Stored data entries
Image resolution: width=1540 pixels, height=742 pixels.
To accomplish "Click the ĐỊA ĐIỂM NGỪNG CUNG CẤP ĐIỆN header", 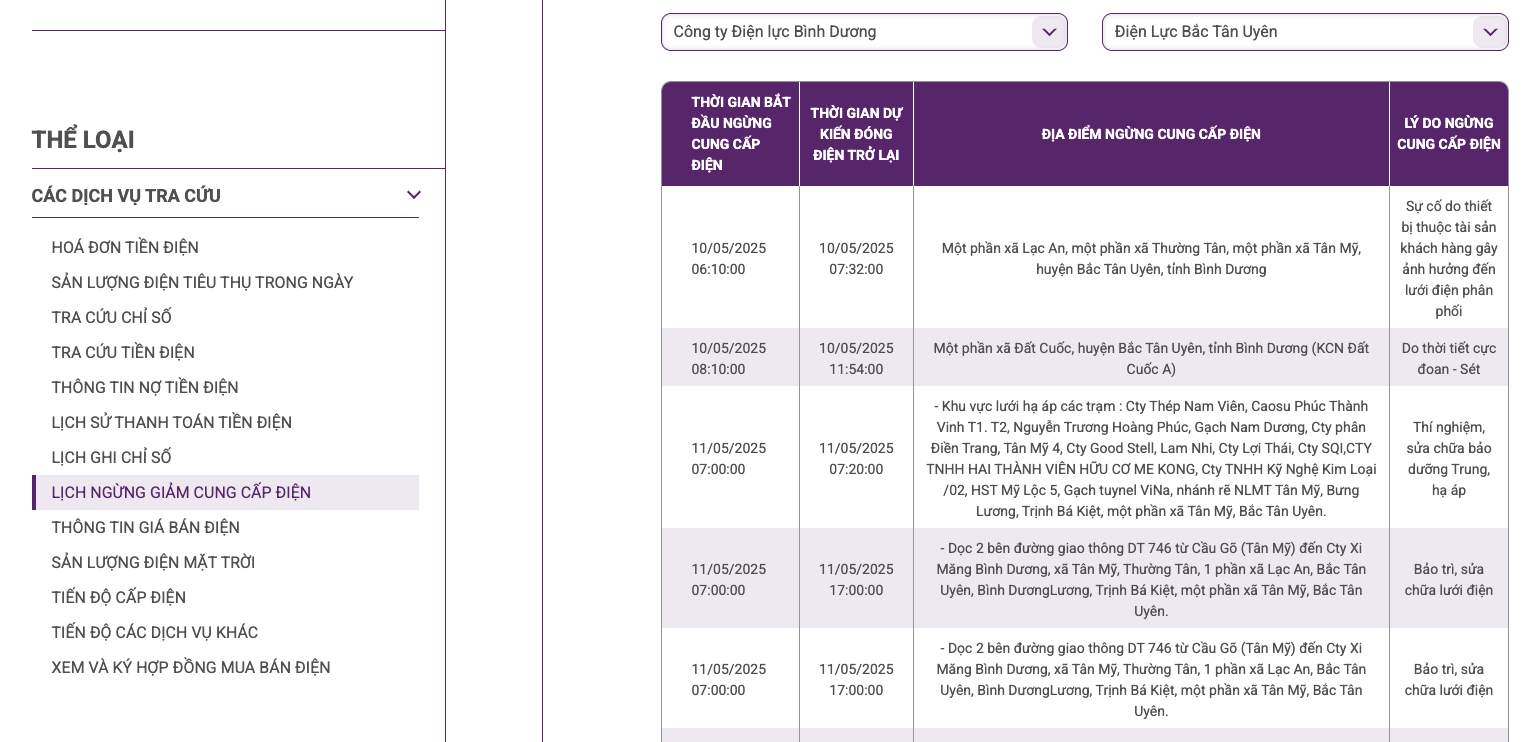I will pyautogui.click(x=1150, y=134).
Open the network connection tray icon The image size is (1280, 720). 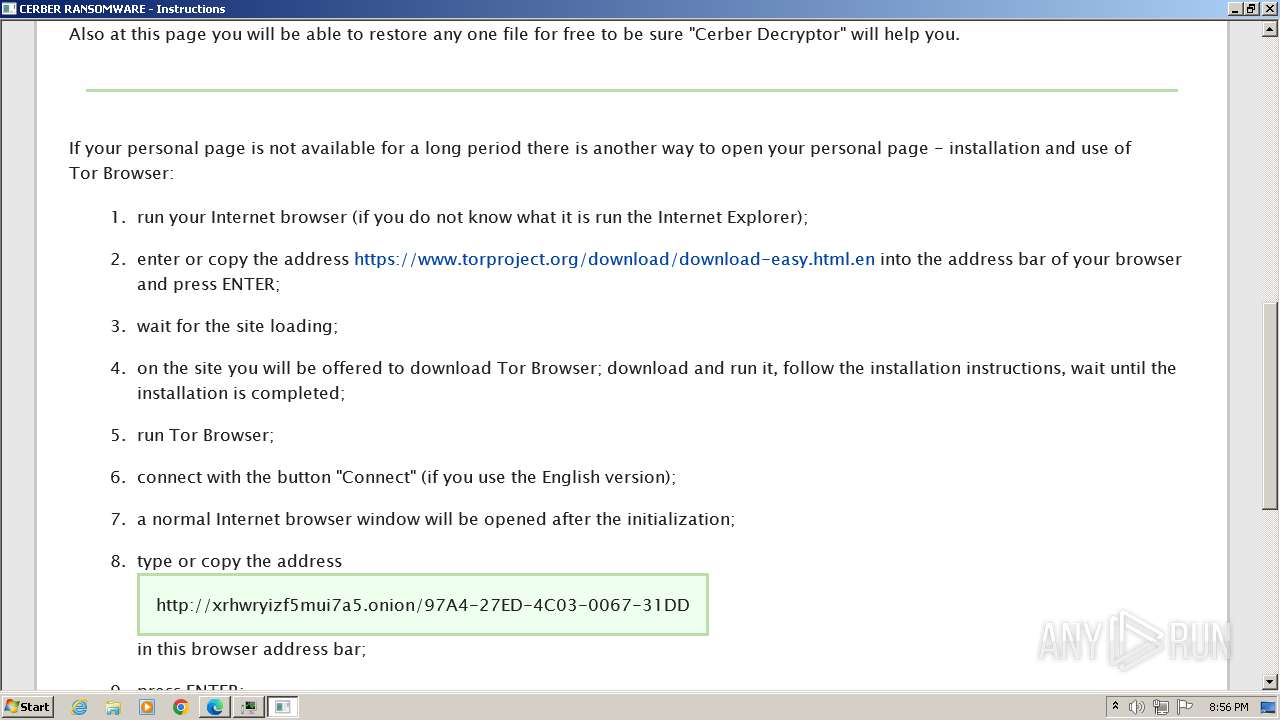(x=1160, y=707)
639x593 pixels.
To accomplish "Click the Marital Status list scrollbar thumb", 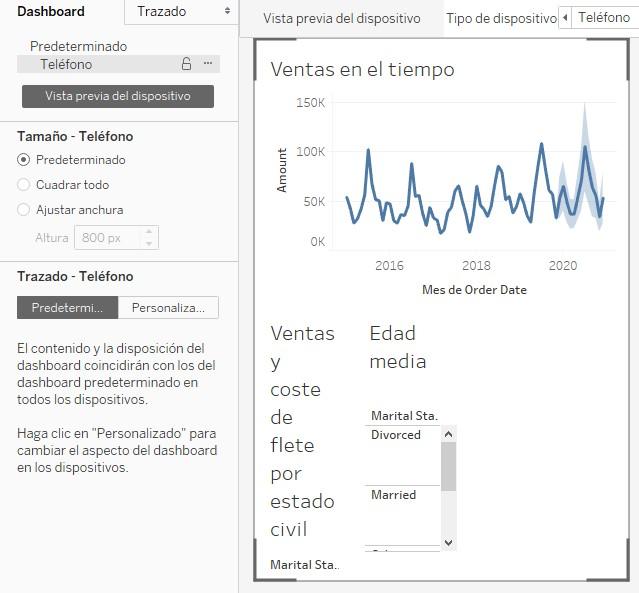I will 448,465.
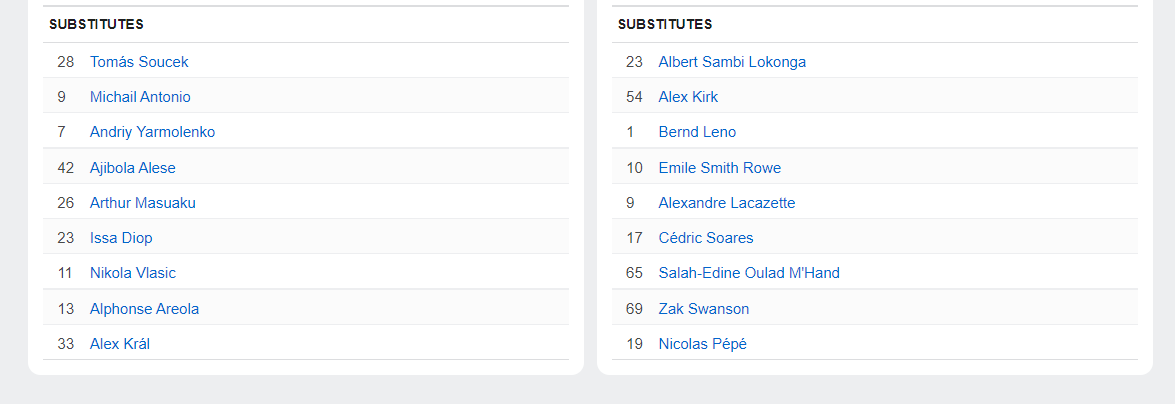View Alexandre Lacazette's profile
The image size is (1175, 404).
click(727, 203)
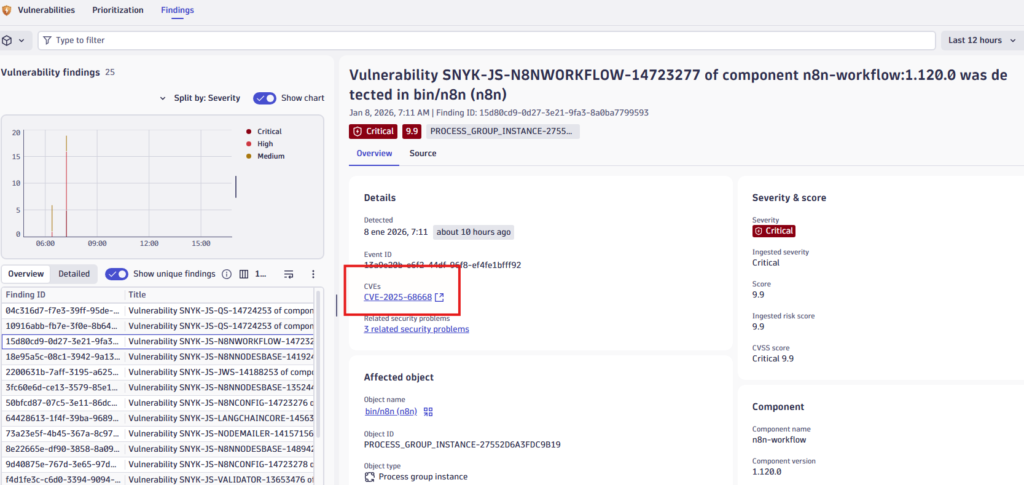1024x485 pixels.
Task: Click the Critical severity badge under title
Action: tap(372, 131)
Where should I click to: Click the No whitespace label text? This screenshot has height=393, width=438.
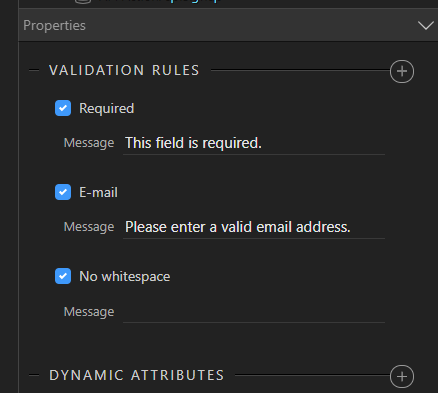[125, 276]
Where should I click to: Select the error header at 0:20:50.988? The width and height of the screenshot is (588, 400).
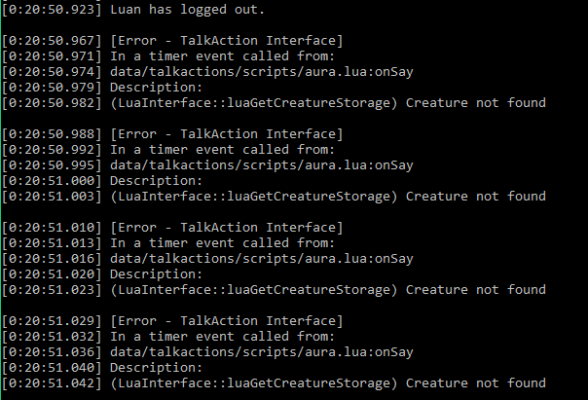[226, 134]
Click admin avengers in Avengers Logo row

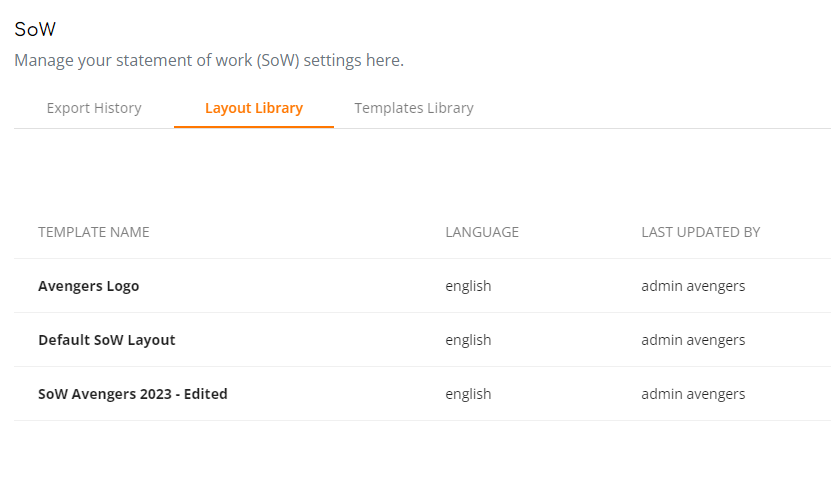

**Required action:** Pictures must be left out of the answer, which should be exactly the lines from the one holding "Where should I click to: Click" through the last line of the entries above, both included; please add nothing.

**Task result:**
Where should I click to: Click the No whitespace label text? This screenshot has height=393, width=438.
[125, 276]
Where should I click to: Select the error header at 0:20:50.988? The width and height of the screenshot is (588, 400).
[226, 134]
Click admin avengers in Avengers Logo row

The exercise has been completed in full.